Family provision claims – what you need to know
Published 30 Sep 2013
The loss of a loved one is often a traumatic experience, but if you feel you haven’t been adequately provided for from the estate of the deceased, there are options open to you.
Under the Succession Act 2006, you can make a family provision claim to challenge the current distribution of the estate, provided you are eligible.
Who is eligible for a family provision claim?
Despite the name, you do not have to be a family member to make a family provision claim.
Here is a list of all the people who are eligible to lodge a claim:
· a spouse (husband or wife)
· a de-facto spouse
· child of the deceased
· child of a de-facto relationship
· former spouses
· grandchildren (if wholly or partially dependent on the deceased at any time)

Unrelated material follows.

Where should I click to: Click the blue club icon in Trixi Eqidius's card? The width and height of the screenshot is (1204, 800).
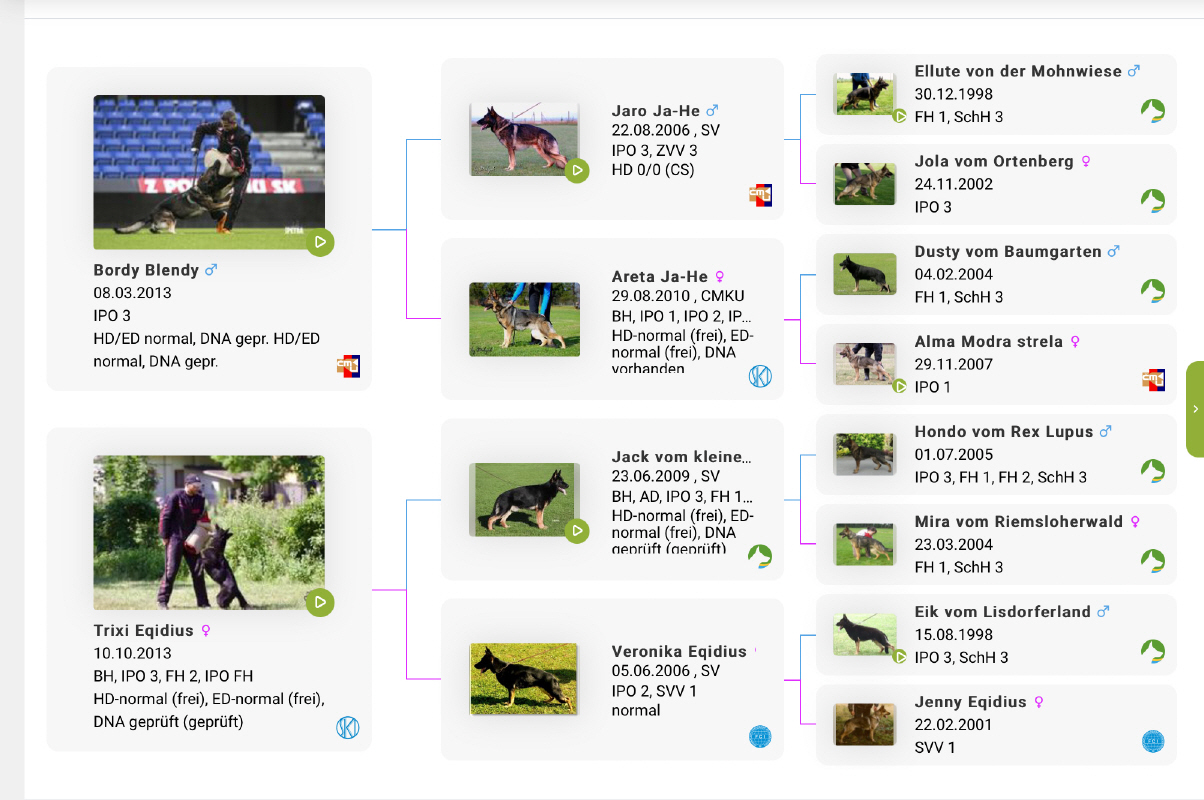pyautogui.click(x=348, y=728)
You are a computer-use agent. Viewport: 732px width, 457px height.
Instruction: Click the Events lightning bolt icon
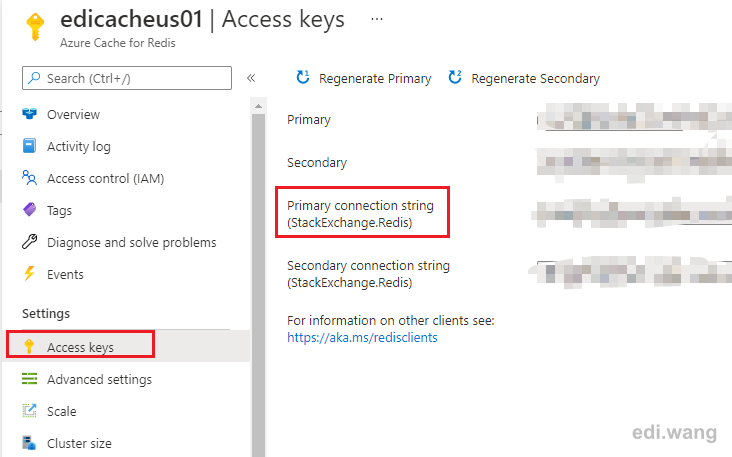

· dependents (if wholly or partially dependent on the deceased and was a member of the household at any time)
· close friends (people who are in a close relationship with the deceased at time of death)
When you have decided whether you are eligible or not, your claim will be sent to the courts so they can judge if you have been adequately provided for.
Should the court determine that you have been treated unfairly, they will make an ‘order of provision’, which will outline what provision is suitable based on the specific circumstances of your case and the size of the estate.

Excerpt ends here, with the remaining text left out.